Análise da crise política: o Brasil não está só no mundo
A eleição de Lula e seu Governo colocaram em risco o objetivo permanente norte-americano de implantar políticas neoliberais em toda a América Latina e de incorporar as economias latino-americanas à sua economia, de forma subordinada. A articulação política e econômica de Lula/Kirchner/Lugo/Correa/Evo/Chavez reforçou a necessidade, para os EUA, de uma reação estratégica
- A vitória ideológica/econômica/tecnológica dos Estados Unidos sobre a União Soviética, a adesão russa ao capitalismo e a desintegração da Rússia e a adesão da RPC ao sistema de instituições econômicas liderado pelos Estados Unidos e a abertura chinesa controlada às MNCs levaram à consolidação da hegemonia política/imperial dos Estados Unidos.
- As diretrizes da política hegemônica americana são:
- induzir a adoção, por acordos bilaterais e pela imposição, por organismos “multilaterais”, dos princípios da economia neoliberal;
- manter a liderança tecnológica e controlar a difusão de tecnologia;
- induzir o desarmamento e a adesão “forçada” dos países periféricos e frágeis ao sistema militar americano;
- induzir a adoção de regimes democráticos liberais, porém de forma seletiva, não para todos Estados;
- garantir a abertura ao controle externo da mídia.
- As dimensões e as características da população e do mercado interno; de território e de recursos naturais (ampliada de forma extraordinária pela descoberta do pré-sal); a localização geográfica na área de influência americana; a capacidade empresarial do Estado e da iniciativa privada (BNDES, Petrobrás, Vale do Rio Doce, Embraer) a capacidade tecnológica em áreas de ponta (nuclear, Embrapa etc) tornariam o Brasil uma área de atuação prioritária para a política exterior americana, que articulou:
- apoio à redemocratização política controlada pelas classes hegemônicas no Brasil;
- a luta ideológica e midiática contra a política de desenvolvimento econômico e industrial que é identificada com o autoritarismo militar;
- apoio aos movimentos sociais (ONGs etc);
- retaliação contra as políticas nacionais de desenvolvimento (nuclear, informática, espacial);
- mobilização ideológica para a implantação das regras do Consenso de Washington:
- disciplina fiscal;
- redução dos gastos públicos;
- reforma tributária;
- juros de mercado;
- câmbio de mercado;
- abertura comercial;
- investimento estrangeiro sem restrição;
- privatização;
- desregulamentação econômica e trabalhista;
- direito à propriedade intelectual.

- _Dados apresentados_:
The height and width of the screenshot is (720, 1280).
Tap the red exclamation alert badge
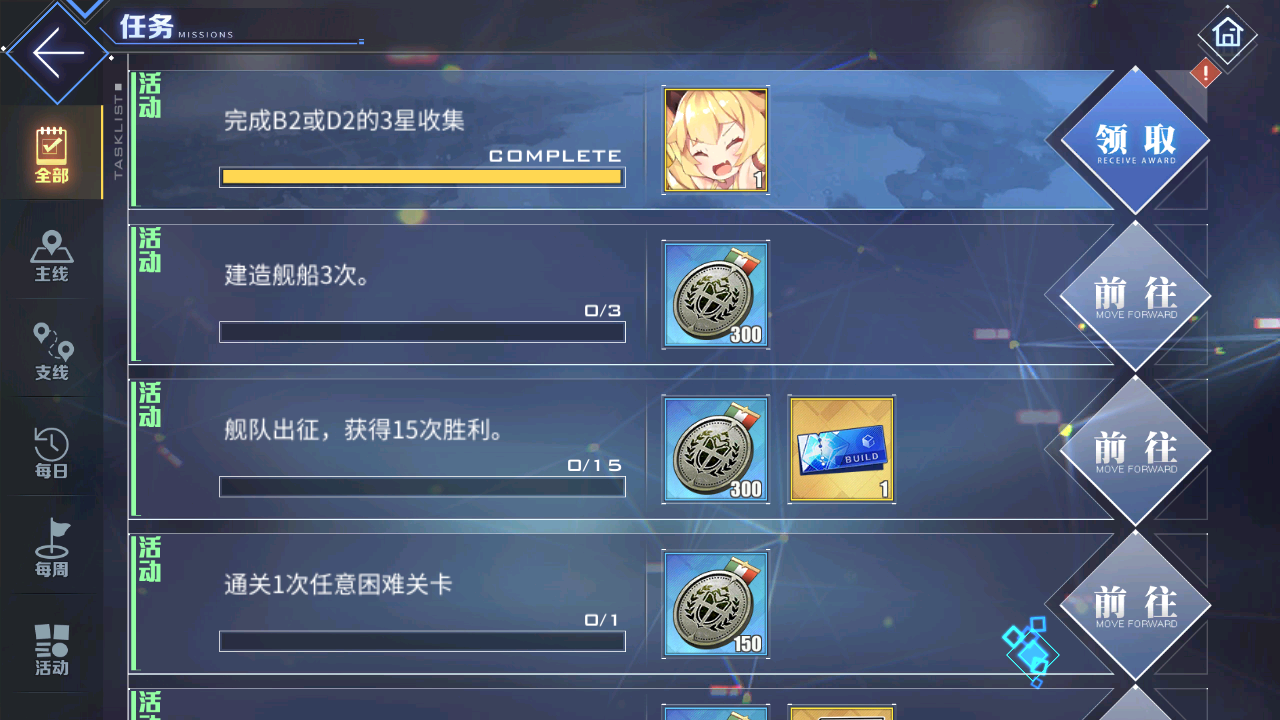click(x=1205, y=73)
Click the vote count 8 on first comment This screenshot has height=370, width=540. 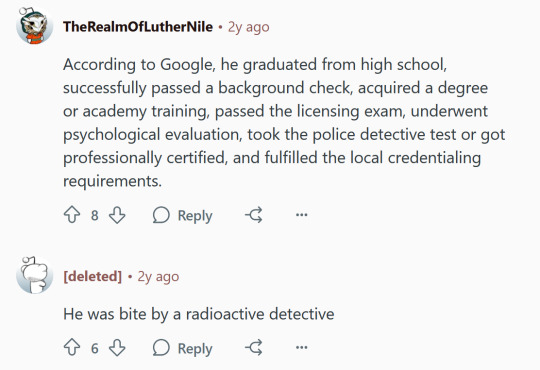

- _Partes do exercício_:
1) Transcreva o trecho do texto sobre a crise política no Brasil que vai de "Análise da crise" até "dos Estados Unidos.".
2) No texto sobre a crise política no Brasil, quais instituições e empresas são citadas como exemplos da capacidade empresarial do Estado e da iniciativa privada?
3) Escreva a continuação do texto sobre a crise política no Brasil a partir do ponto em que ele termina.

- _Respostas por tarefa_:
1)
Análise da crise política: o Brasil não está só no mundo
A eleição de Lula e seu Governo colocaram em risco o objetivo permanente norte-americano de implantar políticas neoliberais em toda a América Latina e de incorporar as economias latino-americanas à sua economia, de forma subordinada. A articulação política e econômica de Lula/Kirchner/Lugo/Correa/Evo/Chavez reforçou a necessidade, para os EUA, de uma reação estratégica
- A vitória ideológica/econômica/tecnológica dos Estados Unidos sobre a União Soviética, a adesão russa ao capitalismo e a desintegração da Rússia e a adesão da RPC ao sistema de instituições econômicas liderado pelos Estados Unidos e a abertura chinesa controlada às MNCs levaram à consolidação da hegemonia política/imperial dos Estados Unidos.

2) BNDES, Petrobrás, Vale do Rio Doce e Embraer.

3)
- desarmamento.
- A implantação, entusiasta e excessiva, das medidas econômicas, políticas e militares, propagadas pela academia, mídia e autoridades americanas, pelos Governos Fernando Collor/Fernando Henrique Cardoso, diante das características do subdesenvolvimento: enormes disparidades sociais, a fragilidade relativa das empresas de capital nacional, vulnerabilidade externa da sociedade contribuíram para o fracasso dessas políticas que levaram ao agravamento da concentração de renda, ao agravamento das deficiências de infraestrutura, ao aumento da violência social, acarretaram sua impopularidade e permitiram à vitória dos movimentos políticos progressistas diante dos Governos de Menem; Battle; Andres Perez; Fernando Henrique Cardoso, Sanchez de Lozada; Mesa.
- A eleição de Lula e seu Governo colocaram em risco o objetivo permanente norte-americano de implantar políticas neoliberais em toda a América Latina e de incorporar as economias latino-americanas à sua economia, de forma subordinada.
- A articulação política e econômica de Lula/Kirchner/Lugo/Correa/Evo/Chavez reforçou a necessidade, para os EUA, de uma reação estratégica.
- Os Estados Unidos, em cooperação com grupos internos em cada um desses países, iniciou campanhas de desestabilização política.
- No Brasil, esta campanha se inicia com o processo do “mensalão” e com a aceitação pelo judiciário da “doutrina” do domínio do fato, aplicado contra José Dirceu, em caráter exemplar e como possível sucessor de Lula.
- Apesar da campanha Anti-Lula e Anti-PT, os índices de popularidade do Presidente e do Partido atingiram níveis recorde e permitiram a eleição de Dilma Rousseff.
- O Governo Dilma Rousseff, sem capacidade política, aderiu gradualmente ao programa neoliberal de ajuste fiscal, de faxina ética e de contração do Estado.
- A incapacidade de articulação, de trato político e de mobilização social facilitou a articulação e o sucesso do processo de impeachment.
- De outro lado, a Operação Lava Jato, em articulação com o Departamento de Justiça americano, e com as agências de inteligência (espionagem) americanas como a NSA, a CIA, o FBI), através de procedimentos ilegais, tais como prisões arbitrárias, vazamento seletivo de delações de criminosos confessos, a desobediência ao princípio fundamental de presunção de inocência, a mobilização da opinião pública contra pessoas delatadas, colocando em risco a ordem jurídica e criando ódio na sociedade, com a conivência do STF, foi um instrumento de ataque ao Partido dos Trabalhadores contra o PT e a candidatura do Presidente Lula.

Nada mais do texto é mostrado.